Se le scene del ciclo delle “feste”, nella
coeva chiesa dell’Ammiraglio di Palermo, sono ridotte a quattro, a
causa delle dimensioni dell’edificio sacro, nella Cappella Palatina
vengono rappresentate nella loro interezza di dodici: Annunciazione,
Natività e Adorazione dei Magi, Sogno di Giuseppe e Fuga in
Egitto, Presentazione al Tempio,
Battesimo, Trasfigurazione, Resurrezione di Lazzaro, Ingresso a
Gerusalemme, Ascensione e Pentecoste.
Fra esse mancano le scene relative alla Passione di Cristo, perché,
secondo alcuni storici, si volle dare maggiore importanza alla
natura ultraterrena del Cristo (e non umana) e al trionfo divino
nell’eternità. Altri storici, invece, hanno rilevato
nell’organizzazione planimetrica delle decorazioni della Cappella,
delle anomalie. Si pensa che il ciclo della Passione era previsto
nella zona dove fu poi situata la tribuna per il soglio reale. Lo
dimostrerebbero il decentramento di alcune raffigurazioni sulla
destra rispetto all’asse della Cappella (queste, in tal modo
asimmetriche, potevano, infatti, vedersi meglio dal soglio).
E’ stato rilevato all’interno della Cappella
Palatina un duplice binario sul piano religioso e sul piano
politico.

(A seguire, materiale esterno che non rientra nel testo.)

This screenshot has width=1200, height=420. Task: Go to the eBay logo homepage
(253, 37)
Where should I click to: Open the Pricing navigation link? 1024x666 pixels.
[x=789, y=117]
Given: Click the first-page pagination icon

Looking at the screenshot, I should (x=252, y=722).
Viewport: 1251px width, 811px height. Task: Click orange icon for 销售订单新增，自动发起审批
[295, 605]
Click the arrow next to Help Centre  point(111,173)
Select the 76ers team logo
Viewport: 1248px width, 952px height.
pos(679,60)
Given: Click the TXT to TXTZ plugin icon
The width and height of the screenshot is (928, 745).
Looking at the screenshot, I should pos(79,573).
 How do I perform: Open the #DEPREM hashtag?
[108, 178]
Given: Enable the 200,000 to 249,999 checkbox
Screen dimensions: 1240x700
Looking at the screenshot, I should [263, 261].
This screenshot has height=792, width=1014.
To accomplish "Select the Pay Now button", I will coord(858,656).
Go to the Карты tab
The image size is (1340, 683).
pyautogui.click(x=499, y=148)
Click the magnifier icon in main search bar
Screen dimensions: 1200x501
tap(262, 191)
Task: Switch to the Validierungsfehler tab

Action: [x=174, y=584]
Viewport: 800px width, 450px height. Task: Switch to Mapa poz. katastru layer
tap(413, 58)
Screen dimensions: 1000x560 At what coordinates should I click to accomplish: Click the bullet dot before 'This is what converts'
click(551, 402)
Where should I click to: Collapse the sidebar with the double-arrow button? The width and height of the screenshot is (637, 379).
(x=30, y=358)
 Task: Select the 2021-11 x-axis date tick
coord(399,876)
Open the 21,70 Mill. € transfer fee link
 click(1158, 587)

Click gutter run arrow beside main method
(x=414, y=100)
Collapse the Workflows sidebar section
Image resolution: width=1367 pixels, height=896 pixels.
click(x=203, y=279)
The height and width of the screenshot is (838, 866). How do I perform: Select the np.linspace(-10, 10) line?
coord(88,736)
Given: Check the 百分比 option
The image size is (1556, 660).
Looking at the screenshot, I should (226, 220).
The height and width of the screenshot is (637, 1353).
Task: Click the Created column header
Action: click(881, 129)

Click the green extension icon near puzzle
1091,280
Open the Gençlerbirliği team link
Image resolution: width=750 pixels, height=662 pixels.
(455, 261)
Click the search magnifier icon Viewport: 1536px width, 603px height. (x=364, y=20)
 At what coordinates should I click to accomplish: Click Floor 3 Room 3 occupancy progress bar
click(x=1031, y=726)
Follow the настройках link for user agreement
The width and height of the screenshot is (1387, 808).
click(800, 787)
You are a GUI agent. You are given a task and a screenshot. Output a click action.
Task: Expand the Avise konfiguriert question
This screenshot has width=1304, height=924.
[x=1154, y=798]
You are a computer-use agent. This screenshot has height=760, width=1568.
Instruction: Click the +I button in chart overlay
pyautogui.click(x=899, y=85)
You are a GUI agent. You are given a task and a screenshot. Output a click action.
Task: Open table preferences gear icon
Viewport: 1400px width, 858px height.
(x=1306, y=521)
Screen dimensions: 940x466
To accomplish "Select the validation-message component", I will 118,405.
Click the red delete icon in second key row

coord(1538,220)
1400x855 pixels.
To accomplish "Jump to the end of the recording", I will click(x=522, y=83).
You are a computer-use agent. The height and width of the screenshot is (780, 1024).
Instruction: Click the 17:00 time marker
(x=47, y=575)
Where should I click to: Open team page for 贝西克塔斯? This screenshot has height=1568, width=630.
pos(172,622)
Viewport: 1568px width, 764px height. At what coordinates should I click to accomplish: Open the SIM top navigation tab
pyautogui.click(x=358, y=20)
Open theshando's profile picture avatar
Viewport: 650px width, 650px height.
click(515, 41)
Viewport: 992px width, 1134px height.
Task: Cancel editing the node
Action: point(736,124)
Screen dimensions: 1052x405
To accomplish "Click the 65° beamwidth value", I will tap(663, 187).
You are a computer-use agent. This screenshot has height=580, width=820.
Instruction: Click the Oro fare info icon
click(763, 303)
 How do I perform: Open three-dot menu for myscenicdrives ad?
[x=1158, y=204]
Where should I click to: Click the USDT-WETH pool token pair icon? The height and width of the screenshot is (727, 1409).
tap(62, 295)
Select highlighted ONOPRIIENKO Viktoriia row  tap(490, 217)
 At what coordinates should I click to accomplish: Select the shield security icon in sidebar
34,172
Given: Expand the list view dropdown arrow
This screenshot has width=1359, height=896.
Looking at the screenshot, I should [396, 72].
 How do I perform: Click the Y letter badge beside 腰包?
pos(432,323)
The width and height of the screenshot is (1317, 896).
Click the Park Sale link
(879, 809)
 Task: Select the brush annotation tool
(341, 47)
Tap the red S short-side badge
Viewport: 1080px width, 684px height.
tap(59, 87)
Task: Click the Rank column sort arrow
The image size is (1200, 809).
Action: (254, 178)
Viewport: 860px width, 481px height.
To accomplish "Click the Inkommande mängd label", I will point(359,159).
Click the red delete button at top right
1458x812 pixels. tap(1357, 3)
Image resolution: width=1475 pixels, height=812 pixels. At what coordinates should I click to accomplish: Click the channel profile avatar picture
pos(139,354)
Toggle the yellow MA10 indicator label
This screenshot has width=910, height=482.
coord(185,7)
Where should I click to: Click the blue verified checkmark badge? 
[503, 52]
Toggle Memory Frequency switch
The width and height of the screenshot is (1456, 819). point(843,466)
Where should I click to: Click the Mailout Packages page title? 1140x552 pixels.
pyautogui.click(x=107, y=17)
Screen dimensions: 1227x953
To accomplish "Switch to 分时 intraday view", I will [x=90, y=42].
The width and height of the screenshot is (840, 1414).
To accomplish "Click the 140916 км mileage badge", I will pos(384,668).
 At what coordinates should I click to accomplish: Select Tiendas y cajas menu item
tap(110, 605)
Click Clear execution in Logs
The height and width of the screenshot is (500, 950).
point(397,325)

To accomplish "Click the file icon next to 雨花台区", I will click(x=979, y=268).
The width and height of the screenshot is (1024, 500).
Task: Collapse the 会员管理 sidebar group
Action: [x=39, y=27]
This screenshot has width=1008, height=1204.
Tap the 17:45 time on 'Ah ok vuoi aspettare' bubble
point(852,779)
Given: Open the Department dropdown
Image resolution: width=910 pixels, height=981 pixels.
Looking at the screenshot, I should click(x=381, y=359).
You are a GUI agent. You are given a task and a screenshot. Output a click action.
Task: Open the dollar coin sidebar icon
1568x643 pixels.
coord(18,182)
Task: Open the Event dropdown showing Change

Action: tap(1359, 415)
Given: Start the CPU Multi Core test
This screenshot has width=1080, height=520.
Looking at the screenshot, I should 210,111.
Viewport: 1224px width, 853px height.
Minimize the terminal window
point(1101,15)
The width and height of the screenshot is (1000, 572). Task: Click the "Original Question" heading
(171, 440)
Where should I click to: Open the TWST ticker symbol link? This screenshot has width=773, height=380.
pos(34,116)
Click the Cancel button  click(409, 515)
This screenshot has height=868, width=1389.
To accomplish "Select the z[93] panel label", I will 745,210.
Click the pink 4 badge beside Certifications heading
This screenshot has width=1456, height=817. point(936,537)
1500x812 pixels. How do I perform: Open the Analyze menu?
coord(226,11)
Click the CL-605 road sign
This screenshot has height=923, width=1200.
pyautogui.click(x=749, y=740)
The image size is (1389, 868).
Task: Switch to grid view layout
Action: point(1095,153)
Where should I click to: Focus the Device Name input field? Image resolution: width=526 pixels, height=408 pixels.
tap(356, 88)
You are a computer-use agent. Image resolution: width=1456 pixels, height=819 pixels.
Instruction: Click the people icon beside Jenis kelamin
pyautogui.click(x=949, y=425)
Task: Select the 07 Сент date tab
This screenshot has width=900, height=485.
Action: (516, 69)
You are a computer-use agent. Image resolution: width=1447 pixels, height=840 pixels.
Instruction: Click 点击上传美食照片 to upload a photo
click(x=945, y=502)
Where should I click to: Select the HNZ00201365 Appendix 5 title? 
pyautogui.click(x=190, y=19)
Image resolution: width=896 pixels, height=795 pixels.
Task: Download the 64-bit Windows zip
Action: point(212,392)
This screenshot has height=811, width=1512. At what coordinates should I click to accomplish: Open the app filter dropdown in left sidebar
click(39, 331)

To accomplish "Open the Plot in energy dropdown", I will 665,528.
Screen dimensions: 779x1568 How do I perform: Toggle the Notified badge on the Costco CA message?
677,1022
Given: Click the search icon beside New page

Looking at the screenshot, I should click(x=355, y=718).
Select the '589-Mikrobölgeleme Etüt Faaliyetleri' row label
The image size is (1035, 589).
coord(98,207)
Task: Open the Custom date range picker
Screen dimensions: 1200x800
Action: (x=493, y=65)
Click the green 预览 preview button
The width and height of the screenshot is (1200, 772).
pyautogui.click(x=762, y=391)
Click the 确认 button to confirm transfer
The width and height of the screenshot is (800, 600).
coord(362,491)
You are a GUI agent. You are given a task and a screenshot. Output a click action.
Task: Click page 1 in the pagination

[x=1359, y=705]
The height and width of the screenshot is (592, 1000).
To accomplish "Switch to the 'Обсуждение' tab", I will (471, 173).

I riferimenti e i sottintesi arricchiscono i significati
di questo sapore politico-religioso. Tuttavia, e non poteva essere
altrimenti, il significato liturgico delle raffigurazioni mantiene
la fissità dello schema tradizionale (nella Cappella come nella
chiesetta della Martorana e nella
cattedrale di
Cefalù). In questa fase storica il
complesso dei mosaici è organizzato dall’alto verso il basso. Si
inizia dal punto più alto, la cupola, con il Cristo Pantocratore,
attorniato dagli angeli (rappresentazione della Chiesa celeste). In
una seconda fascia si passa ai discepoli, gli evangelisti e i
profeti. Fino ad arrivare alla Chiesa terrestre, con i Santi, i
padri della chiesa, papi e vescovi. Questo rapporto altimetrico
delle immagini rappresenta lo schema liturgico e ideologico della
Chiesa di allora: da esso non si deroga.
Questo ordinamento
iconografico ha le sue radici nella
Nea,
la “nuova chiesa”
fondata da da Basilio I
nella seconda metà del IX secolo.
Abbiamo notizie di questa “rivoluzione” dal patriarca Fozio in uno
dei suoi “Sermoni”.
I mosaici che ornavano la chiesa dei SS. Apostoli, rappresentavano
il nuovo ordinamento, purtroppo perduti (ce ne parlano Costantino
Rodio e Nicola Mesarite). I mosaici della chiesa di San Luca nella
Focide sono quelli più rappresentativi di questa “nuova
chiesa” (risalenti alla prima metà del
secolo IX). Poiché nella decorazione musiva del tipo siciliano si
trovano anche influssi dei modelli classici, gli storici individuano
il prototipo ad essa più vicina nei mosaici della chiesa della
Dormizione a
Daphni nell’Attica,
sempre risalente all’inizio del IX secolo.